Life with a Service Dog

A service dog is always on-call.

As animal lovers, many times when we see a dog our first instinct is to show it affection. You may want to run up and give it a pat, a hug or even a bite of your lunch! But then you see that vest around it’s body and you know the dog is working. That badge on their vest is a symbol of protection.

Many people then ask the handler if it’s okay to pat their service dog. It’s important to remember that any contact you have with that animal does in fact break their concentration. Although you may want to interact with the dog, they are there to serve their human.
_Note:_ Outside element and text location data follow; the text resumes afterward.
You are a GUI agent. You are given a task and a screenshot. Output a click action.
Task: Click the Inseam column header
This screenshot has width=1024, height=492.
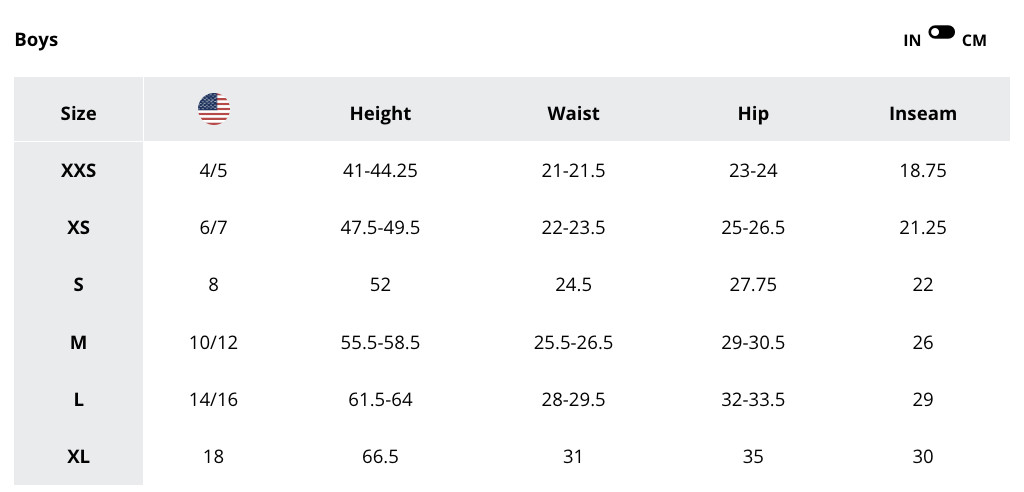point(922,113)
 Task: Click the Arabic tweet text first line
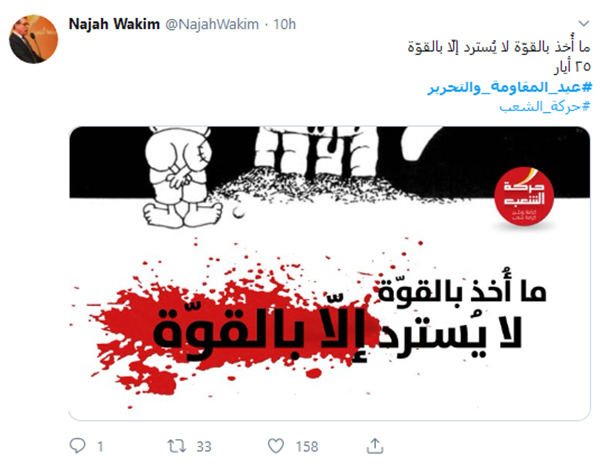(x=499, y=47)
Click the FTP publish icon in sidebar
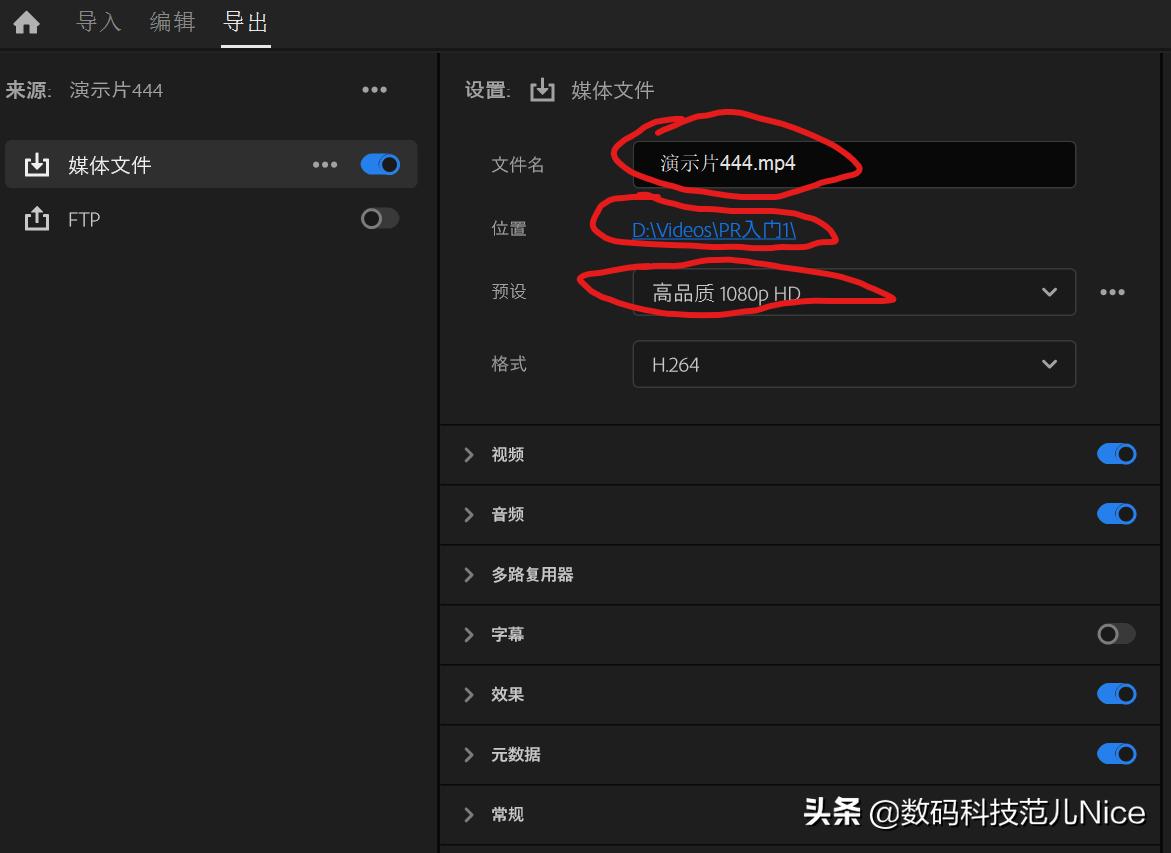Image resolution: width=1171 pixels, height=853 pixels. pos(36,219)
Just because they may not look like they’re working, doesn’t mean they aren’t doing their job. Dogs are remarkably intelligent, but they may not sense if their handler is on the verge of a seizure while you are rubbing it’s belly. The best thing you can do is to pass by without distraction. By letting these service animals focus, you are helping to keep their handler safe. 

But don’t take our word for it… Meet Co~Z, the service dog and guardian for Norma Ramirez:

She does mitigate the issues that I face every day, 24 hours/day. I probably wouldn’t be able to live independently without her… and for that I am so grateful. That we do have each other.

Service animals can be trained to perform a multitude of tasks. Some dogs help their handler navigate through the community, while others are dedicated to therapeutic goals. Although you may not be able to determine the dog’s abilities or the handler’s needs by simple observation, many times these dogs may just be their lifeline. 

For nine years, Co~Z has been serving her owner, Norma. With congestive heart failure, there are times when Norma’s life depends on the attention of her furry angel. Co~Z is able to alert her of oxygen leaks, retrieve her medication, alert emergency respondents in case of a crisis, open and close doors, and the list continues.

Norma and Co~Z are an unstoppable duo. With her service dog by her side, Norma is able to live safely and independently in her own home.